**Collected data entries**
----------

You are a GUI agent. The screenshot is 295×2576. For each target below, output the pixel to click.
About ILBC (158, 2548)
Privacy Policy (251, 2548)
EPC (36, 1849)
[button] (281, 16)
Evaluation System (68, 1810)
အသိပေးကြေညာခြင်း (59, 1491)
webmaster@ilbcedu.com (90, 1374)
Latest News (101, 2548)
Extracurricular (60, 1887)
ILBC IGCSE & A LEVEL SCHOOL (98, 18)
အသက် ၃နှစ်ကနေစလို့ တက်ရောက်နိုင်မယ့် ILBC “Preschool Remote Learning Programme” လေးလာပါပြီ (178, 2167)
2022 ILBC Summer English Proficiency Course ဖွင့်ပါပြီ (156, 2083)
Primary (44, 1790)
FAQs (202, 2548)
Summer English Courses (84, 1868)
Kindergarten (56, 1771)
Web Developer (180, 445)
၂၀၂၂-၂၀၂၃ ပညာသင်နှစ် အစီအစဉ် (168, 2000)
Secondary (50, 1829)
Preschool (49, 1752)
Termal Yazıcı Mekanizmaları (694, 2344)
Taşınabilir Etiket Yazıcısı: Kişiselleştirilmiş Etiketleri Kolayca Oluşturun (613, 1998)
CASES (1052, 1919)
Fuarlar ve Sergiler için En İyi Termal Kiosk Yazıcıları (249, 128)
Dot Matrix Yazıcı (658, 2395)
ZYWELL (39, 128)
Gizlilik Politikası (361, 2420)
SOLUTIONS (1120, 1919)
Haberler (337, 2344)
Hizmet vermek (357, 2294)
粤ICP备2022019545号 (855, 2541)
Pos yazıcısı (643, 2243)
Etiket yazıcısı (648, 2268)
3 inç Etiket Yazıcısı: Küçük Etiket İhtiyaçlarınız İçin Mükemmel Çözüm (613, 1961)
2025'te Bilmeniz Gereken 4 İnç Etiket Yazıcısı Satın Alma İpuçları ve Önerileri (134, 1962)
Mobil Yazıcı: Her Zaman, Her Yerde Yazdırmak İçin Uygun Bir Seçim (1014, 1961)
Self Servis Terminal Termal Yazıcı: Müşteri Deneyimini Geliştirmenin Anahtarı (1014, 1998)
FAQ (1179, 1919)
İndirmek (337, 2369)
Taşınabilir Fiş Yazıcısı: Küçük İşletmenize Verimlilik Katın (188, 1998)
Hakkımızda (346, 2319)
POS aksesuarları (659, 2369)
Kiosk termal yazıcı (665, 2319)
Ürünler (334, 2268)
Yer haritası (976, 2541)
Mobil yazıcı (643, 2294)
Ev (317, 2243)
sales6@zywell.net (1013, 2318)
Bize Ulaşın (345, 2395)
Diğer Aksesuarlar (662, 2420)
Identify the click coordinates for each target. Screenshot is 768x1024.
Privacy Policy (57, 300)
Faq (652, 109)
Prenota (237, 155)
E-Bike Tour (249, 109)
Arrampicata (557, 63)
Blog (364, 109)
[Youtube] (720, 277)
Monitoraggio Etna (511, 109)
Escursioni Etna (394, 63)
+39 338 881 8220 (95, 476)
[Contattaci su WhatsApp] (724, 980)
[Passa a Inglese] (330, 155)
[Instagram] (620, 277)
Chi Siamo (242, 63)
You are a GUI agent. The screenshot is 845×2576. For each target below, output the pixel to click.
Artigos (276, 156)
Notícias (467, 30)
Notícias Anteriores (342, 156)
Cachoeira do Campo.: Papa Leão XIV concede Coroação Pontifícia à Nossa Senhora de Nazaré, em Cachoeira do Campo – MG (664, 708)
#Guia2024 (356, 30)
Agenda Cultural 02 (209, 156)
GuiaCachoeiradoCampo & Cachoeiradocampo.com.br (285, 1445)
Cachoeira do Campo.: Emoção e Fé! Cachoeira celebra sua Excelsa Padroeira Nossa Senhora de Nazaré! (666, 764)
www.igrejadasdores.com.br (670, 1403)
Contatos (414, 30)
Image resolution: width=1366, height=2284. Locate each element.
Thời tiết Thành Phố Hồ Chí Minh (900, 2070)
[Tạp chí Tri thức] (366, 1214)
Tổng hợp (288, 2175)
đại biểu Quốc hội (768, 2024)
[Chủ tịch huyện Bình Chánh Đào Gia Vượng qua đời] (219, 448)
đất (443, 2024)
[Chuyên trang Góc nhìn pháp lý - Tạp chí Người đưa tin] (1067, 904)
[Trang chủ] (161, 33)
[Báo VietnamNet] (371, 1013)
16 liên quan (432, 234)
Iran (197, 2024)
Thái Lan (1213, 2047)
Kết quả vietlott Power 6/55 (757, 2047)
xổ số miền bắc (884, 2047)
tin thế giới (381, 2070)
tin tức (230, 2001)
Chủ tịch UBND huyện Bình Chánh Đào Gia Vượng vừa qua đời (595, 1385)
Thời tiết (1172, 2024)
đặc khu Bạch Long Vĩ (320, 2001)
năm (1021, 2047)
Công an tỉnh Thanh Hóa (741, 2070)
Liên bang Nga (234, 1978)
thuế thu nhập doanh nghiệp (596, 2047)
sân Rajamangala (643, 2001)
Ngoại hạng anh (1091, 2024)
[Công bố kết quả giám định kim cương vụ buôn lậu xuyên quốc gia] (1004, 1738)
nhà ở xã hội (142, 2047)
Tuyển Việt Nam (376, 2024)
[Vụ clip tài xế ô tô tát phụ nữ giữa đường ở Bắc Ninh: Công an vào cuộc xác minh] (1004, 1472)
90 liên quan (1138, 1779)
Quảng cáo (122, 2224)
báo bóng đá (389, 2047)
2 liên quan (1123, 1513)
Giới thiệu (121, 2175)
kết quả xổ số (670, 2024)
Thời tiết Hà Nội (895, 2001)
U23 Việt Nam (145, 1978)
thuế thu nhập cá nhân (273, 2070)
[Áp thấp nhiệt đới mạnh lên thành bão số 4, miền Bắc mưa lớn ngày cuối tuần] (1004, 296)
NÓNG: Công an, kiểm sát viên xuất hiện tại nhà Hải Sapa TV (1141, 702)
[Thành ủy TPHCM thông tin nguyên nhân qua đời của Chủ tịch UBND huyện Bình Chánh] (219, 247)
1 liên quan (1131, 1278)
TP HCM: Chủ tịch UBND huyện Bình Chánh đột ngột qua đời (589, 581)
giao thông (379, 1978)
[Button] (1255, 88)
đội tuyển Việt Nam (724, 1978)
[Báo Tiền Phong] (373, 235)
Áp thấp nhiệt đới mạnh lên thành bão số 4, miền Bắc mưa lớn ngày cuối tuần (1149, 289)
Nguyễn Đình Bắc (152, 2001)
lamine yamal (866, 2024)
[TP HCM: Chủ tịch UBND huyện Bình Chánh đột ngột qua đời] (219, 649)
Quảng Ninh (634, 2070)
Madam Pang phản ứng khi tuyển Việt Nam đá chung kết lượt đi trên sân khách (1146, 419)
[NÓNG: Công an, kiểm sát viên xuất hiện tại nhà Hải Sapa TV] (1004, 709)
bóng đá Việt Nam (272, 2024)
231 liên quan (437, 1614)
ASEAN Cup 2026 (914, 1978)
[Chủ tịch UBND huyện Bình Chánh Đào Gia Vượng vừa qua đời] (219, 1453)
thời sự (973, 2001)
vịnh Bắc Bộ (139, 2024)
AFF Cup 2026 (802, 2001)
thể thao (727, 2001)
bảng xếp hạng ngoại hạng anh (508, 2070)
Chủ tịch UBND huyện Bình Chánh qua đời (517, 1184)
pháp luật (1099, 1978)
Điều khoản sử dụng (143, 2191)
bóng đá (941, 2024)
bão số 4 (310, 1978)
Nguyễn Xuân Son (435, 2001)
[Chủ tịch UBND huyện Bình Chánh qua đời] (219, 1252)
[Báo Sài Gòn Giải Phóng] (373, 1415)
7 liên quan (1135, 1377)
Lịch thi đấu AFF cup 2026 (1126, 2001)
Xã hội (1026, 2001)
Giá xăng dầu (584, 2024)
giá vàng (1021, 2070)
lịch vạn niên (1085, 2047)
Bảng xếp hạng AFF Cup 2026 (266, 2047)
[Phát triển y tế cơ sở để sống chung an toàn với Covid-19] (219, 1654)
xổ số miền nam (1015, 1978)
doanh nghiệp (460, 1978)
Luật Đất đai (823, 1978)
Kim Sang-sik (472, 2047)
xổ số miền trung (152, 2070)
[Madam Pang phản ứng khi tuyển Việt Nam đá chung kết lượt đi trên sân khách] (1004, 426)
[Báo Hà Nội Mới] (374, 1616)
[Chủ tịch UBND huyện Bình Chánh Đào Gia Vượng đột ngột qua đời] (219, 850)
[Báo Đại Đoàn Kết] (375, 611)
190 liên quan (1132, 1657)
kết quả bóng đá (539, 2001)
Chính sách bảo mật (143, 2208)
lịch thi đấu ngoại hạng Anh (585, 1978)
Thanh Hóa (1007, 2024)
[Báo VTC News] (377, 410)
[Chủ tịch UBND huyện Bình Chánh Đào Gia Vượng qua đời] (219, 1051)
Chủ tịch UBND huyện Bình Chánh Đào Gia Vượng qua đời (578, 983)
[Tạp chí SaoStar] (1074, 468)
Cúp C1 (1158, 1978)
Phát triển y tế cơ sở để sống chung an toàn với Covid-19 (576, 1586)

----------

**Work to be completed**
With the line that contains "[Chủ tịch UBND huyện Bình Chánh Đào Gia Vượng đột" as the first and the final line of the data as the last, repeat every line in that span exactly.

**Exercise answer**
[Chủ tịch UBND huyện Bình Chánh Đào Gia Vượng đột ngột qua đời] (219, 850)
[Báo Đại Đoàn Kết] (375, 611)
190 liên quan (1132, 1657)
kết quả bóng đá (539, 2001)
Chính sách bảo mật (143, 2208)
lịch thi đấu ngoại hạng Anh (585, 1978)
Thanh Hóa (1007, 2024)
[Báo VTC News] (377, 410)
[Chủ tịch UBND huyện Bình Chánh Đào Gia Vượng qua đời] (219, 1051)
Chủ tịch UBND huyện Bình Chánh Đào Gia Vượng qua đời (578, 983)
[Tạp chí SaoStar] (1074, 468)
Cúp C1 (1158, 1978)
Phát triển y tế cơ sở để sống chung an toàn với Covid-19 (576, 1586)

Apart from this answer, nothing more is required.